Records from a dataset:
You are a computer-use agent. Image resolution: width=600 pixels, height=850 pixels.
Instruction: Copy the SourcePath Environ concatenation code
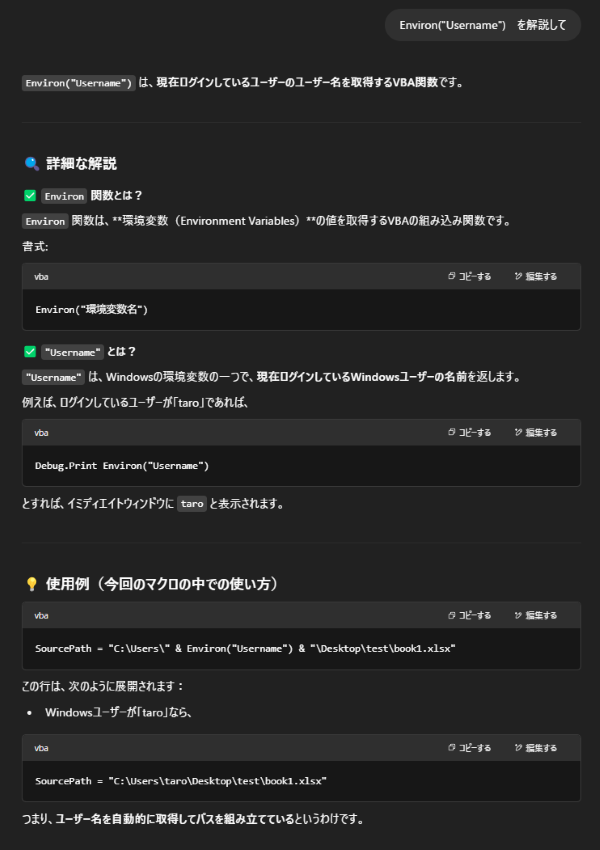[469, 615]
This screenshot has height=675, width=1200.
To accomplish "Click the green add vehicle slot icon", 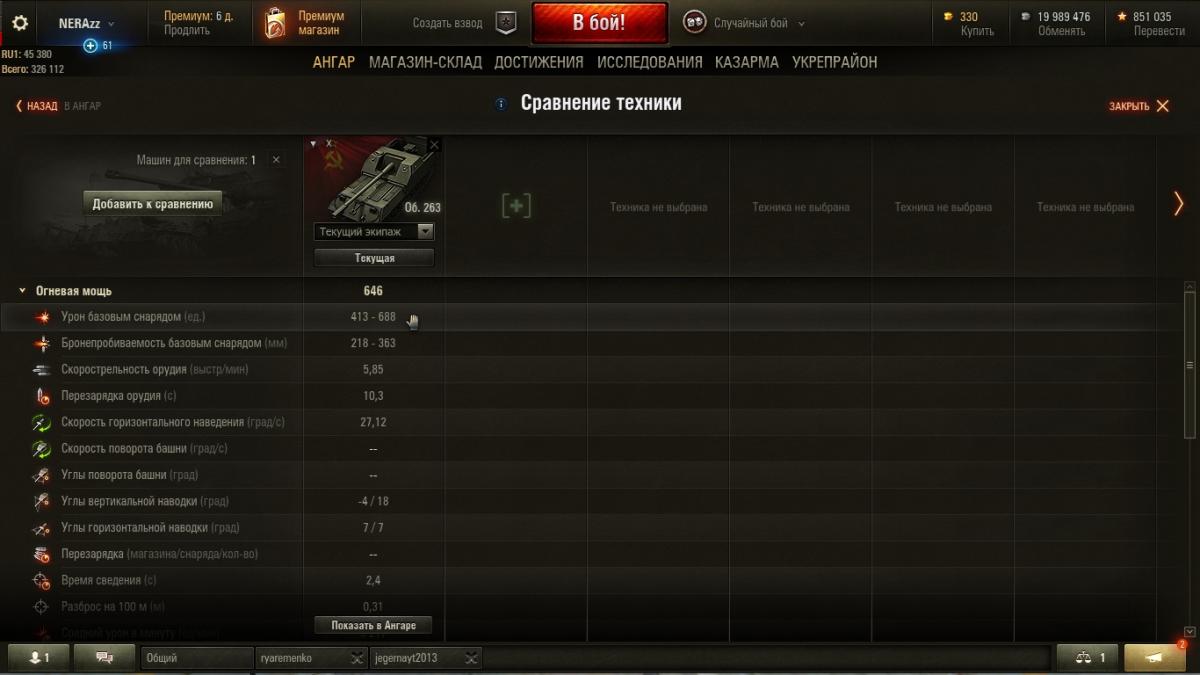I will (516, 206).
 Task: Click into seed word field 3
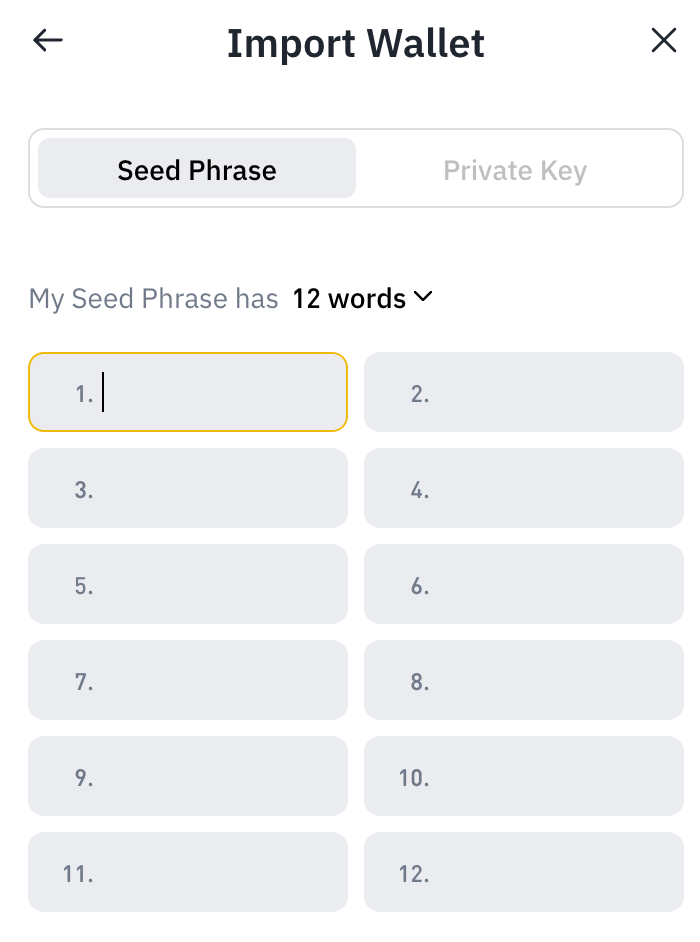tap(188, 488)
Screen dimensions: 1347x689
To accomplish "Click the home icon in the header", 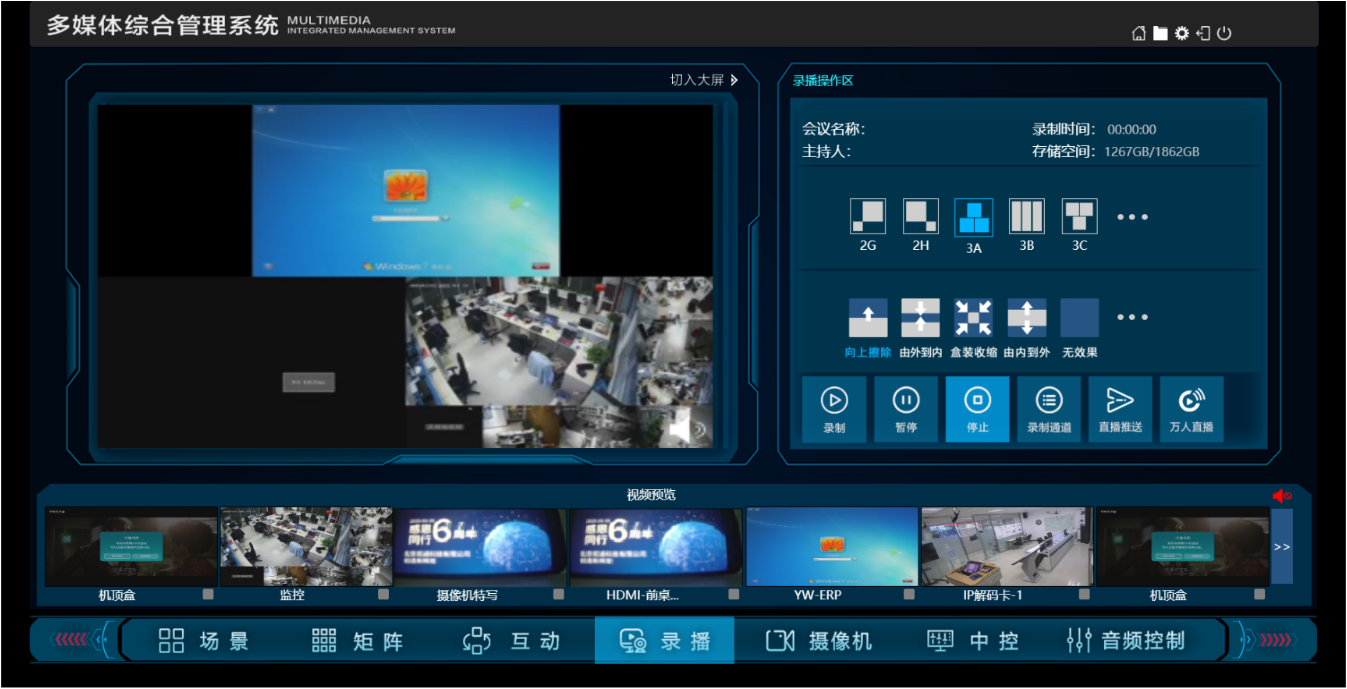I will coord(1138,33).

Task statement:
Answer with a single number, the count of lines in the data that contain "width".

Completed task:
2